Some of the practices have a long history in Iowa agriculture, and others are relatively new concepts.
Water quality protection practices
Benning and a team of scientists will have several practices on display in ISU Tent at the 2018 Farm Progress Show. They will bring information about lower risk, higher efficiency in-field practices and also have demonstrations of edge-of-field practices to engage visitors in conversations about options to consider.
“We are creating a greater awareness of the Nutrient Reduction Strategy, the trend is that a larger number of farmers have more knowledge of it,” Benning says. “By getting practices on the landscape and creating opportunities for farmers to learn about how these various practices work, we see more adoption of practices.”
Since the plan was put in place, 70 agencies and organizations have become project partners.
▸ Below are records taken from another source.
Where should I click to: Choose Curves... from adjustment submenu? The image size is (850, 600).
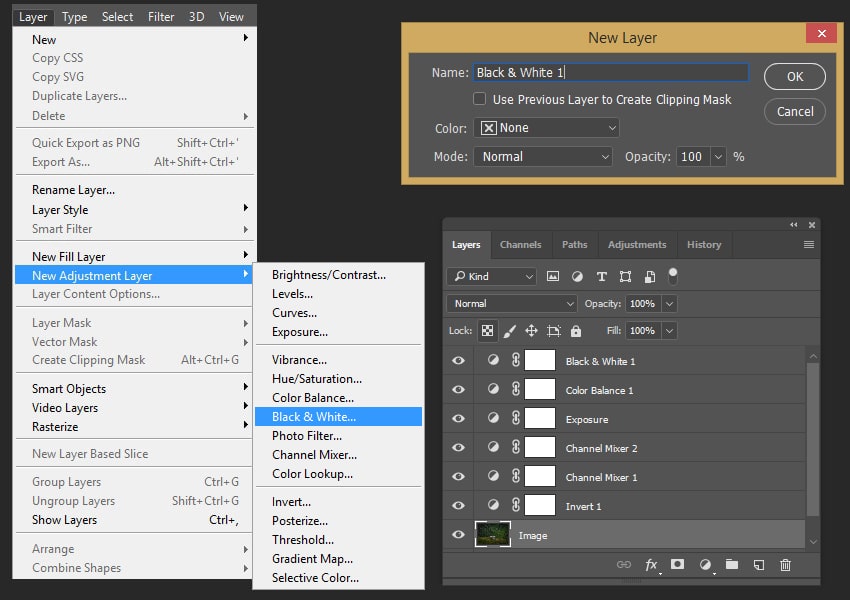pyautogui.click(x=294, y=313)
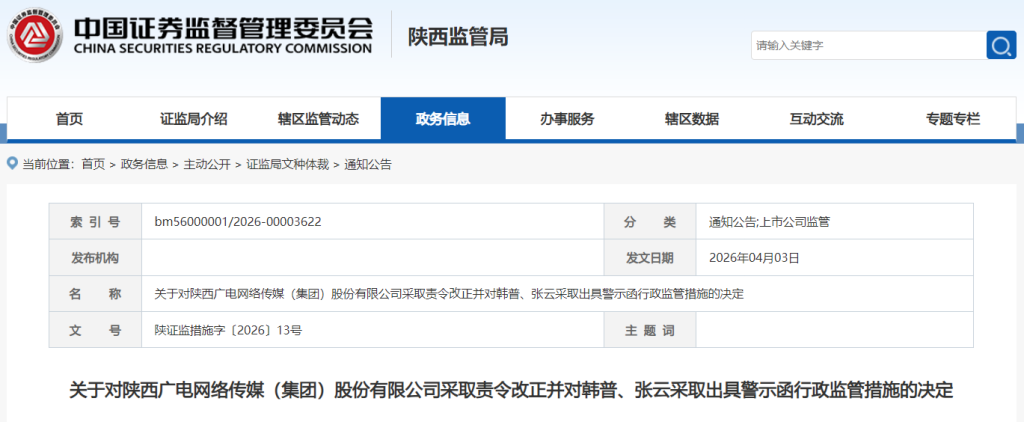Click the 通知公告 breadcrumb link
The height and width of the screenshot is (422, 1024).
click(368, 164)
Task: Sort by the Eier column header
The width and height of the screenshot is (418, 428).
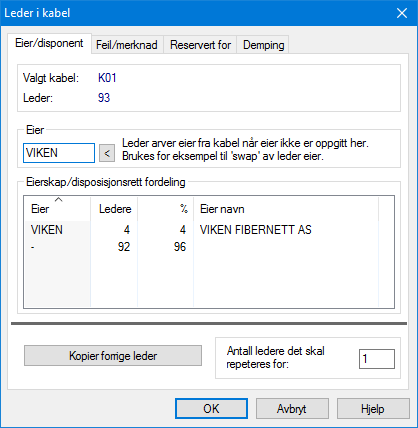Action: pos(57,209)
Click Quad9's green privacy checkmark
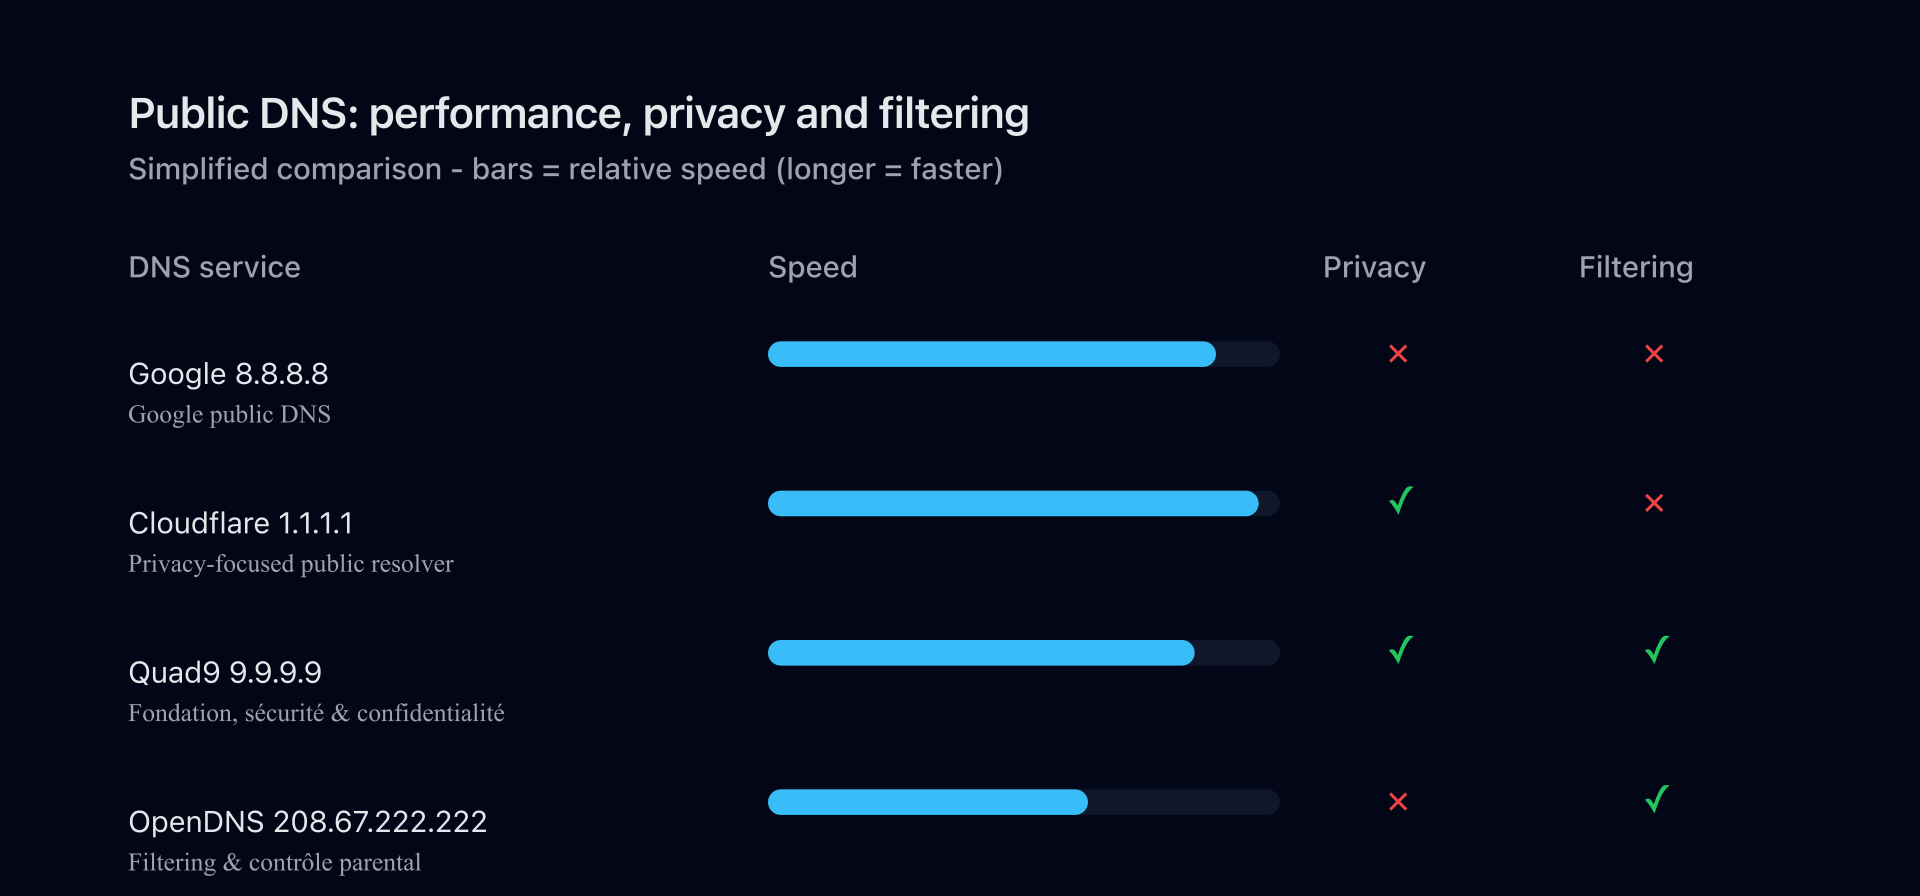Image resolution: width=1920 pixels, height=896 pixels. point(1401,650)
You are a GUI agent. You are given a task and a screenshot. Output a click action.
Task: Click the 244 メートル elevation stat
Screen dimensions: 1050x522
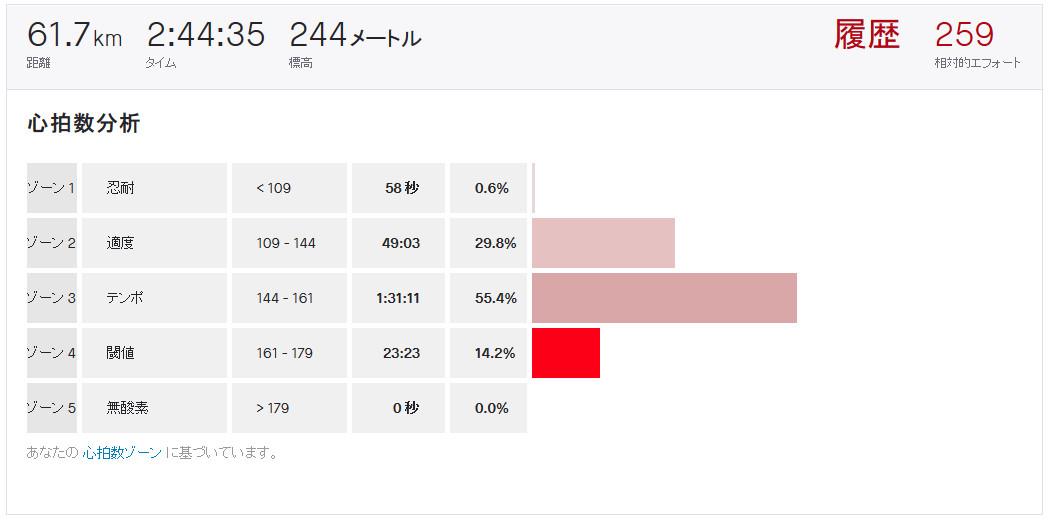(355, 34)
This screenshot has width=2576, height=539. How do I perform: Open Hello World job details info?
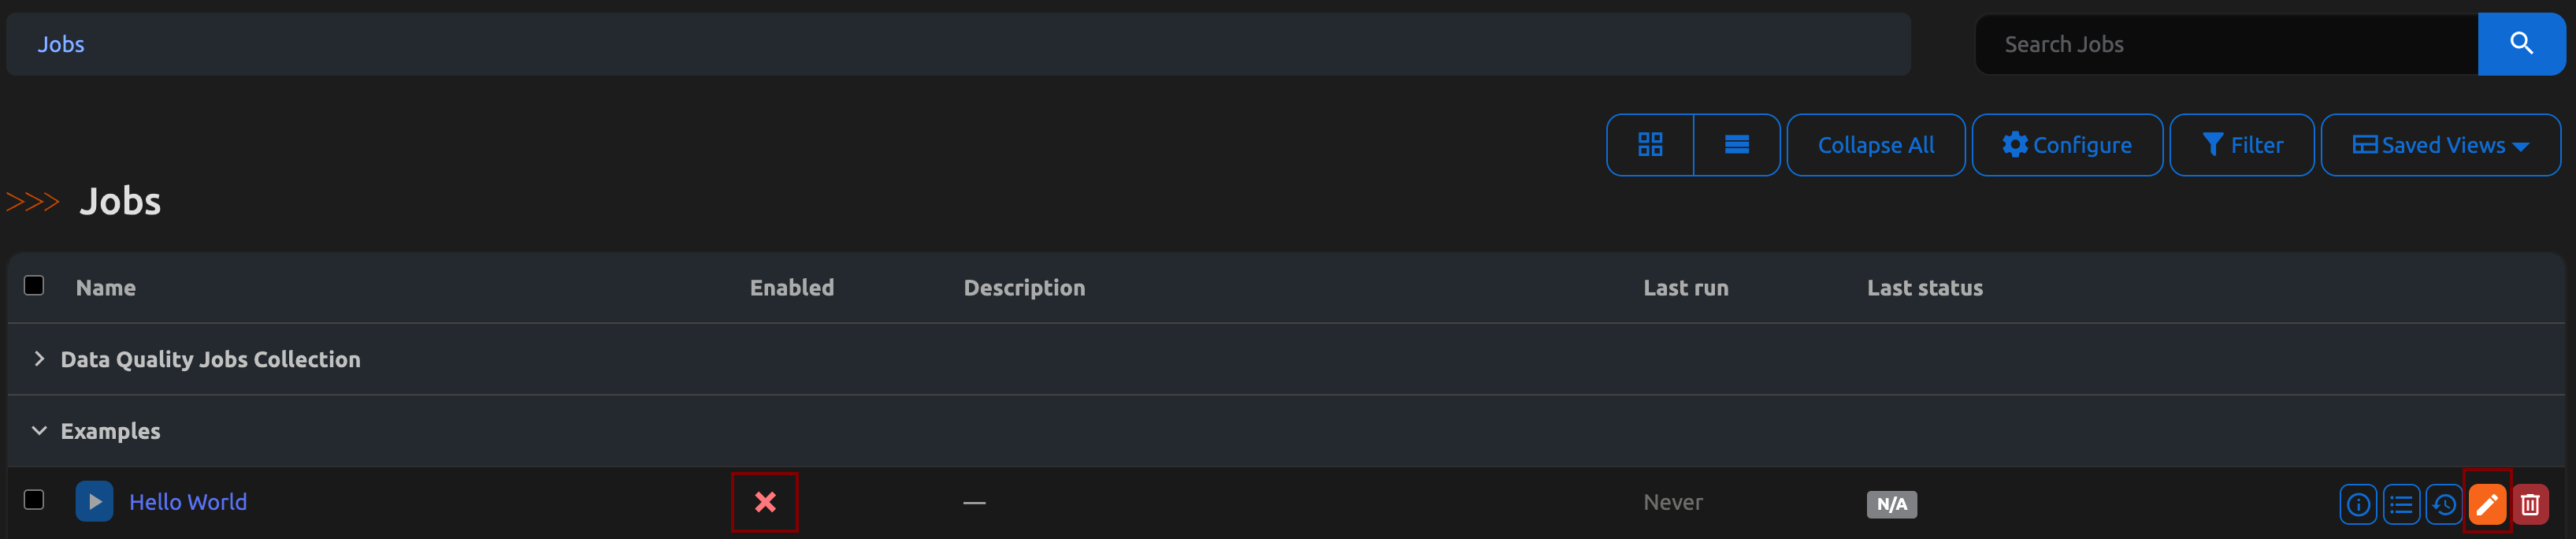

“We are seeing increased acres of cover crops in areas of the state where there have been field days and farmer-to-farmer learning,” Benning says. Outreach events effectively doubled last year, with 474 events attended by 54,500 people. “But scale-up of practice adoption is still needed.”
Benning hopes conversations during FPS encourage farmers to learn more about cover crops and work with an agronomist to create a plan for implementing cover crops.
Learn more at Farm Progress Show
Visitors to the ISU Tent at FPS will also learn about the benefits of no-till, and that there are no significant differences in yield across tillage systems for soybeans. “Reducing tillage reduces soil loss, which is an important step in reducing phosphorus loss, and produces competitive yields and economic returns,” Benning says.
The science shows that no-till and cover crops are two efficient practices with multiple benefits that farmers should consider implementing.
Klein is a communications specialist with Iowa State University Extension and Outreach.